Retrograde tibial access has clearly improved interventional success rates in patients presenting with CLI. When there is foot vessel involvement this access is typically above the affected foot vessels and not very effective for treating the foot vessels other than to open occlusions above, allowing interventionists to reach the foot vessel occlusions and attempt crossing those.  Pedal loop reconstruction and transcollateral approach have improved the interventional success rates in patients presenting with CLI where foot vessels are involved but are limited by occasional inability to cross some of the totally occluded foot vessels.

 In this issue of Vascular Disease Management, Drs. Palena and Manzi describe the advanced technique of retrograde digital access to increase the success of crossing these totally occluded arteries allowing successful intervention. This approach can be limb saving when no other options exist. I have personally successfully utilized this “extreme” approach in “no other option” patients after hearing the presentations of these authors at the New Cardiovascular Horizon’s meeting in 2013. Digital access is technically challenging but can be accomplished if one follows the recommendations of these authors. This technique should be reserved for patients with CLI who have no other options because these vessels are small and even the placement of microsheaths is often occlusive. Before attempting to utilize this approach, interventionists must clearly know the foot anatomy in detail.

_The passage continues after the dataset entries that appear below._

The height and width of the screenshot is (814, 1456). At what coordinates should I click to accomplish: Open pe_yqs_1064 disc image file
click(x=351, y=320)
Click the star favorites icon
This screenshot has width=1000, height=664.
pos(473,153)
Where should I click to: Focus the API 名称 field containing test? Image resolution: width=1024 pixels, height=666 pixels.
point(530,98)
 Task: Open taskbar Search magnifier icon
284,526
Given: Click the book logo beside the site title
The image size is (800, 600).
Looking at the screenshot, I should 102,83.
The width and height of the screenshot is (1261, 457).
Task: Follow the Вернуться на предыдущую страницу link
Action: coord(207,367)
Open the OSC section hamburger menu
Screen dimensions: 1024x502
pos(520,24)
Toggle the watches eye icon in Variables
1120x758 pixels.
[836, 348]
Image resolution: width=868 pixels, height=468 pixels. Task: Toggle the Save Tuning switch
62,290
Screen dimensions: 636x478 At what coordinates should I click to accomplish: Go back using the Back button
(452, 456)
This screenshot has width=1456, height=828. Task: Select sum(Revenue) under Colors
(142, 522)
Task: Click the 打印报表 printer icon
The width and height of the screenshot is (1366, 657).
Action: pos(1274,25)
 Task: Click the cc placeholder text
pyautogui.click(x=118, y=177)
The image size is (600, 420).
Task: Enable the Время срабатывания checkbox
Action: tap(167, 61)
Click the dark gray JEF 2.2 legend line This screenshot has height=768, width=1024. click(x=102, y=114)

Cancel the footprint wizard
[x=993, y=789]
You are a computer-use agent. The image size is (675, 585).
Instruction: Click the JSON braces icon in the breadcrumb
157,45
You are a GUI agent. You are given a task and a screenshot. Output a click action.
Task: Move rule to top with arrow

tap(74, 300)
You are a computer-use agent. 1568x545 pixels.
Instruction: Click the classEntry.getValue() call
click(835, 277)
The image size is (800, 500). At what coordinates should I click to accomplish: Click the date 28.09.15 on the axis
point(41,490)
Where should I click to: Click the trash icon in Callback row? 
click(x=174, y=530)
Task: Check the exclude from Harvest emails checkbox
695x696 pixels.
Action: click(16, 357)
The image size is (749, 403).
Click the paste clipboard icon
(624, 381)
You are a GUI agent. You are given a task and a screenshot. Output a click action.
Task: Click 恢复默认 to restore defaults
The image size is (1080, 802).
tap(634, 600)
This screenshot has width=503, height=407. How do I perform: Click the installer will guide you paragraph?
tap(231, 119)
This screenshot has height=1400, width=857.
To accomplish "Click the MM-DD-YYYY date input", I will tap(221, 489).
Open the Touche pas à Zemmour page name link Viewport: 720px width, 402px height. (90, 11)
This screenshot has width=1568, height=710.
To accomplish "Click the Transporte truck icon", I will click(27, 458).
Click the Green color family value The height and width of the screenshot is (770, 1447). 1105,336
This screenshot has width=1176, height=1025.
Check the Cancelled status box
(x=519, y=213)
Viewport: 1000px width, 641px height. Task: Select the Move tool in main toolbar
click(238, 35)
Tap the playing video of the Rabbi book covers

Great strides continue to be made in treating CLI with interventional therapies. Clinicians continuously innovate to improve outcomes. Therapy has evolved to treat more distal arterial disease. These treatments are helping patients to avoid major amputations and the accompanying morbidity and mortality. 

Even with these innovative options, CLI remains a massive worldwide health problem that deserves headline attention as well as innovation, research, and attempts at preventive therapy.